Shorter descriptions cost fewer tokens and are easier for agents to parse. Every sentence should earn its place.

Completeness2/5

Given the tool's complexity, does the description cover enough for an agent to succeed on first attempt?

For a search tool with 3 parameters, no annotations, and no output schema, the description is inadequate. It doesn't explain what kind of results are returned, how they're structured, whether there's pagination behavior (beyond the start_record parameter), or any error conditions. The agent would have significant gaps in understanding how to use this tool effectively.

Complex tools with many parameters or behaviors need more documentation. Simple tools need less. This dimension scales expectations accordingly.

Parameters3/5

Does the description clarify parameter syntax, constraints, interactions, or defaults beyond what the schema provides?

Schema description coverage is 100%, so the schema already documents all three parameters thoroughly. The description adds the date format information which is already in the schema's parameter description, providing minimal additional value beyond what's already structured.

Input schemas describe structure but not intent. Descriptions should explain non-obvious parameter relationships and valid value ranges.

Purpose4/5

Does the description clearly state what the tool does and how it differs from similar tools?

The description clearly states the action ('Search for documents') and resource ('Gallica digital library') with a specific scope ('by date'). It distinguishes from some siblings like search_by_author or search_by_title, but doesn't explicitly differentiate from advanced_search or natural_language_search which might also support date filtering.
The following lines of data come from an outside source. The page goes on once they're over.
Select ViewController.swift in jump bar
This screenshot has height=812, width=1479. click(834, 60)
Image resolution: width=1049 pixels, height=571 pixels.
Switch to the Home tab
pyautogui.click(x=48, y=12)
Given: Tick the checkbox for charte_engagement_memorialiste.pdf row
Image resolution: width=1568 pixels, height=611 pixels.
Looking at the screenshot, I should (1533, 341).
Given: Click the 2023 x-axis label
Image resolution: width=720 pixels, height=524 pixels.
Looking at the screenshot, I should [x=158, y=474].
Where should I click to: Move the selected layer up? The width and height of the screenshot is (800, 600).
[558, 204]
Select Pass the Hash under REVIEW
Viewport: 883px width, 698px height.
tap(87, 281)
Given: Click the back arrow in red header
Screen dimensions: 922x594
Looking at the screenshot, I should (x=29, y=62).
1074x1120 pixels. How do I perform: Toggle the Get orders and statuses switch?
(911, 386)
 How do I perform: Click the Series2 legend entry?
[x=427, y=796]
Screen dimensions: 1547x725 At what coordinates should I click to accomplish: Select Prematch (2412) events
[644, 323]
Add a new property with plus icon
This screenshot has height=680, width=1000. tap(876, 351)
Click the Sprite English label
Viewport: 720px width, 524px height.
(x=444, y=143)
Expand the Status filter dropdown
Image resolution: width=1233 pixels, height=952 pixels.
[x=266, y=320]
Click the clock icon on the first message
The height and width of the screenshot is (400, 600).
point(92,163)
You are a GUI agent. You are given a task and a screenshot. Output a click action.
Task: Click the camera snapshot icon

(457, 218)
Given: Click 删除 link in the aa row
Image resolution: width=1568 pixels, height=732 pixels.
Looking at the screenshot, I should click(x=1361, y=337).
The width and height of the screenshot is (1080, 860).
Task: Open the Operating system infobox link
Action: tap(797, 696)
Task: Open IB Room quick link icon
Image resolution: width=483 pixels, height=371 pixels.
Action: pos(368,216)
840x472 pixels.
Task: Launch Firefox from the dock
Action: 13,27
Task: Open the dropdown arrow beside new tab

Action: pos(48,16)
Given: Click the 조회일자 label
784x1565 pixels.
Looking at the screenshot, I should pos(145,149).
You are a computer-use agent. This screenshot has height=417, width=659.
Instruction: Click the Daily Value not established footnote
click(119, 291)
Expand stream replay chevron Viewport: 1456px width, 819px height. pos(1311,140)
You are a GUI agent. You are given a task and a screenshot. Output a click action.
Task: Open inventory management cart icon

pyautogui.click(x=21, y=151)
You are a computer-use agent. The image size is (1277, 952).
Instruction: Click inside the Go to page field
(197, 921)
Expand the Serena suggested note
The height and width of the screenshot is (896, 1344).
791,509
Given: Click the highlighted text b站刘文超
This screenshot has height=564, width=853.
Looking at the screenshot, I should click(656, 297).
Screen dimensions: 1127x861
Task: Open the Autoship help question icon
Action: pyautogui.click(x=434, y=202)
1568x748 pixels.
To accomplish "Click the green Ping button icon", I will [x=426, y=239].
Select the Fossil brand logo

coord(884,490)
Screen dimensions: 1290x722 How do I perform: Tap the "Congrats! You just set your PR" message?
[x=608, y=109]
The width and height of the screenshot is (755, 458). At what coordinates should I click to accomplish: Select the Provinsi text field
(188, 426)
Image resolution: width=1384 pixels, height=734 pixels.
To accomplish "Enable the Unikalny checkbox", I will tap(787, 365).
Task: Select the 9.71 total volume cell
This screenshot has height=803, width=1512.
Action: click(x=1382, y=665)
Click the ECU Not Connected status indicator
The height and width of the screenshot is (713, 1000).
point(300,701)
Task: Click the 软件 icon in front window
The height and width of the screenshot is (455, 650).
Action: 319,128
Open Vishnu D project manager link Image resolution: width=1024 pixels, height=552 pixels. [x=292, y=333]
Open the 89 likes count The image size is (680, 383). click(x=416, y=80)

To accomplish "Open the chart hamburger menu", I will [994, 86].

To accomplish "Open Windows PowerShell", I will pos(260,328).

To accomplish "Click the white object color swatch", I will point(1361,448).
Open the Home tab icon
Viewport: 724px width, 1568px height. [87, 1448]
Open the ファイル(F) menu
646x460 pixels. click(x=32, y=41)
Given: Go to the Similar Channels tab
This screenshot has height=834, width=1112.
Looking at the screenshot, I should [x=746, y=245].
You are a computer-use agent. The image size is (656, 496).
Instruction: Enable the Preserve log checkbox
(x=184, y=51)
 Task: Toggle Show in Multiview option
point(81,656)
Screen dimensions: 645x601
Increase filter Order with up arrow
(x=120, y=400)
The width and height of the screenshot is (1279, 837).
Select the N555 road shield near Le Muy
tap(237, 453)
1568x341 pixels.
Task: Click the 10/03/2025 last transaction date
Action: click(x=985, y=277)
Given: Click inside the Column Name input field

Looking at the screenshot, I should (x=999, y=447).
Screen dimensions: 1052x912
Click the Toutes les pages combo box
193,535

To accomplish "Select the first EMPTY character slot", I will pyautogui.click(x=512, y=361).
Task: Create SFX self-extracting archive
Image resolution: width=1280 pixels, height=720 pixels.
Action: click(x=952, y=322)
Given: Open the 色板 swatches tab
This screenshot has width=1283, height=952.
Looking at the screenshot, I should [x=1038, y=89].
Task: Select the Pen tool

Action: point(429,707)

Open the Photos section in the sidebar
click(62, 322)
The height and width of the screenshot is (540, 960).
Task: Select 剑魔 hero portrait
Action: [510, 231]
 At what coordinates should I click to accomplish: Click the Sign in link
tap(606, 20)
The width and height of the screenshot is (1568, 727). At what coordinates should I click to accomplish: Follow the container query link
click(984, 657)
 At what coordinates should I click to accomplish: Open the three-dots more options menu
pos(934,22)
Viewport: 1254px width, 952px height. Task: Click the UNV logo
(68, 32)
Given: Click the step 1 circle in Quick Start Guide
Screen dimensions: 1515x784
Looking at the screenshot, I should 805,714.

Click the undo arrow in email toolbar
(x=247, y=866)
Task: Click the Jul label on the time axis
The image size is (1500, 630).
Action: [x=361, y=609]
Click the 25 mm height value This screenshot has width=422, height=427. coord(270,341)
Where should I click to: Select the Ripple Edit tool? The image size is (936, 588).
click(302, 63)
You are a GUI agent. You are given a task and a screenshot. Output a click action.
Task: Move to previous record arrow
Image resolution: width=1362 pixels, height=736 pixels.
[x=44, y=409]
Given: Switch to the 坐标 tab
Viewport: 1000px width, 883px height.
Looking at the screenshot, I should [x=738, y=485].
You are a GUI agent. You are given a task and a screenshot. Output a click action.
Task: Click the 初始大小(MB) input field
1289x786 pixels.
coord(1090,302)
Agents choose between tools based on descriptions. A clear purpose with a specific verb and resource helps agents select the right tool.

Usage Guidelines2/5

Does the description explain when to use this tool, when not to, or what alternatives exist?

The description provides no guidance on when to use this tool versus alternatives like advanced_search, natural_language_search, or other search_by_* tools. It mentions the date format but doesn't explain when date-based searching is preferable to other search methods.

Agents often have multiple tools that could apply. Explicit usage guidance like "use X instead of Y when Z" prevents misuse.